If the red system is the “tyranny of the urgent” then the blue system is the “tyranny of the awesome.” That device in your pocket is basically a blue system dopamine delivery device, as is our pursuit of national championships, straight A’s and matches on Tinder or Grindr. Not only can a life dominated by the blue system lead to addictions of all sorts, the blue system is built to never really be satisfied. Yes, you heard me right. Have you ever wondered why many of us have access to many good things in our lives (education, a beautiful campus, supportive friends) and yet it is so very hard for Stanford students to live a life here that they would describe as joyful, or one that makes them happy? Well, I am here to give you the answer: Blue system and Red system are NOT built to bring us happiness.
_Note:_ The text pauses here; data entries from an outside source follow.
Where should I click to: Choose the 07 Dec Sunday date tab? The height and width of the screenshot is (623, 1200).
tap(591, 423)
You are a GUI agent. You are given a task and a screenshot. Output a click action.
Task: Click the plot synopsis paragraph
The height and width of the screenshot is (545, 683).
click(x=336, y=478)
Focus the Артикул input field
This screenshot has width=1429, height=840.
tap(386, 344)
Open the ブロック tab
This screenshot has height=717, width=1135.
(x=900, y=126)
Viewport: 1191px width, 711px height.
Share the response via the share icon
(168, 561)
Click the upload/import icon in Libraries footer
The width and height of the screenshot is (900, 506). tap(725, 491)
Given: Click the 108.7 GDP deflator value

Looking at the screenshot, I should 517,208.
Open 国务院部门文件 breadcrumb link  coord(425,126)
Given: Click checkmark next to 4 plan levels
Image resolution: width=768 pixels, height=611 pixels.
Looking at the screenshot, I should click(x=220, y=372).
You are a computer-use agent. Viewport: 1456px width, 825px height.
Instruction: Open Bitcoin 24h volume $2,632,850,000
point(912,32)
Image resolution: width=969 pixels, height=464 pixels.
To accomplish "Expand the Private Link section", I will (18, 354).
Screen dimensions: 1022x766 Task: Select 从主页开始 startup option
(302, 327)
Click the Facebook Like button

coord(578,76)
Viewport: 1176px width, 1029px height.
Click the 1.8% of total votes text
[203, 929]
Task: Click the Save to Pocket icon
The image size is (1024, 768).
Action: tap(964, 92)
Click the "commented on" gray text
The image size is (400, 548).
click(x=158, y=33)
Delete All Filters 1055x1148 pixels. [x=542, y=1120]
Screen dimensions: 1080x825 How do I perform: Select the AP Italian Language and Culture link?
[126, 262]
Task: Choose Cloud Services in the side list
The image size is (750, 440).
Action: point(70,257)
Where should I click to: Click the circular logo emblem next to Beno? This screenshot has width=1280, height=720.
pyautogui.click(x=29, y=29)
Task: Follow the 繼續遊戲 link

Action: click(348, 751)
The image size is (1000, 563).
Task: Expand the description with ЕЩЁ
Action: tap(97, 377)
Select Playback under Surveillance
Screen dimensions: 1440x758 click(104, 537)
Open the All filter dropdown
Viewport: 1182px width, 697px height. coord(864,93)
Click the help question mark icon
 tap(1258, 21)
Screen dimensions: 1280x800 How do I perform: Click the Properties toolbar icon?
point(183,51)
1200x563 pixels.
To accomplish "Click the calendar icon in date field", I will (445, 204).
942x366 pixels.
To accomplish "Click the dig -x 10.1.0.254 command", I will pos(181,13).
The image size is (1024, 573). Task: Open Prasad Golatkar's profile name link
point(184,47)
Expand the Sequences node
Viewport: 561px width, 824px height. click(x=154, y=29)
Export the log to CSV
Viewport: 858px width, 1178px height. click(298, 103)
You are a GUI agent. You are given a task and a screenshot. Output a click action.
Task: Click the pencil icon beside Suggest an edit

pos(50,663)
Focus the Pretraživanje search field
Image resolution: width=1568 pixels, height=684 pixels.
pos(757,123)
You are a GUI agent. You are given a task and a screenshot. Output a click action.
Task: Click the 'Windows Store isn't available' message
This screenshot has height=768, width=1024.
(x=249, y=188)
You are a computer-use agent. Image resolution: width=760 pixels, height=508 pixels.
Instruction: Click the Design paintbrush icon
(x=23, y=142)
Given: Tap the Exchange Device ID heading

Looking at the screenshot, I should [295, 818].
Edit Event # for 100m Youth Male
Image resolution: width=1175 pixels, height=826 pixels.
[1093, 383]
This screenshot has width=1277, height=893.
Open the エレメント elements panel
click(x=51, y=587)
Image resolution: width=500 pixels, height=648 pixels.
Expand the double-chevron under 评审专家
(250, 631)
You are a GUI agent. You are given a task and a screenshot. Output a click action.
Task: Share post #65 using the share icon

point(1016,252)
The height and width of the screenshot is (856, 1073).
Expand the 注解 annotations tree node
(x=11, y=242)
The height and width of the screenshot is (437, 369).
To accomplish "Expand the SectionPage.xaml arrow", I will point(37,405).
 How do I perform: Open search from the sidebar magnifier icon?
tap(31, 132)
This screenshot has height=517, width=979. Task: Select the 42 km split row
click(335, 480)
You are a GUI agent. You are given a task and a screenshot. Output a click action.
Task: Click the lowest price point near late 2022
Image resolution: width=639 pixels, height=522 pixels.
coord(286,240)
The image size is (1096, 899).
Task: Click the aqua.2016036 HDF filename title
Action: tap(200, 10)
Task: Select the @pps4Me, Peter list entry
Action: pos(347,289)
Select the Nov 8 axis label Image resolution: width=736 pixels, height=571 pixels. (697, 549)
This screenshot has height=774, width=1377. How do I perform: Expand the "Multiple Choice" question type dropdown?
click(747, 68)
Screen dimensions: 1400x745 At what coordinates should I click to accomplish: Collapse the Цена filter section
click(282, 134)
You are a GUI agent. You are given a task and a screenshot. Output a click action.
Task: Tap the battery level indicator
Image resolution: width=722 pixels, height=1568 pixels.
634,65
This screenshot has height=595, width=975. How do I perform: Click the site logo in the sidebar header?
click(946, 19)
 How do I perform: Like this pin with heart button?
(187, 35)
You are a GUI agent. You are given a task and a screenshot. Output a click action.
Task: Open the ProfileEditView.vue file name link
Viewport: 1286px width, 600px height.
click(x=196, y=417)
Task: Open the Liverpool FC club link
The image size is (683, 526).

These systems have evolved to help us survive, hence why the most satisfying emotion we can access from the red system is the transient relief we feel when our fears are not realized. As for the blue system, mammals who evolved reward systems that were never satisfied (cue music from Hamilton) were more likely to survive way back when resources were so very scarce (before Trader Joe’s and dining halls). The problem is, of course, that living your life with a “never enough” ethos is a recipe for unhappiness (AND overconsumption but we’ll save that for another article) because contentment is a major ingredient in happiness.
Having said all of that, a basecamp is the simplest metaphor for the soothing system. A basecamp includes all the things we might expect from the safe haven that we return to after a long day of mountain climbing. A place where we can receive mammalian care: things like warm food, a warm dry place to sleep, a warm bath…basically all the warm stuff. This includes the warmth of connection which is crucial for mammals. Part of being well is finding a way to create a portable basecamp that we carry around in our bodies, minds and spirits. In a world where we can fly across the world in a day, we must find a way to create an internal mammalian caregiving system that we can hold with us wherever we are.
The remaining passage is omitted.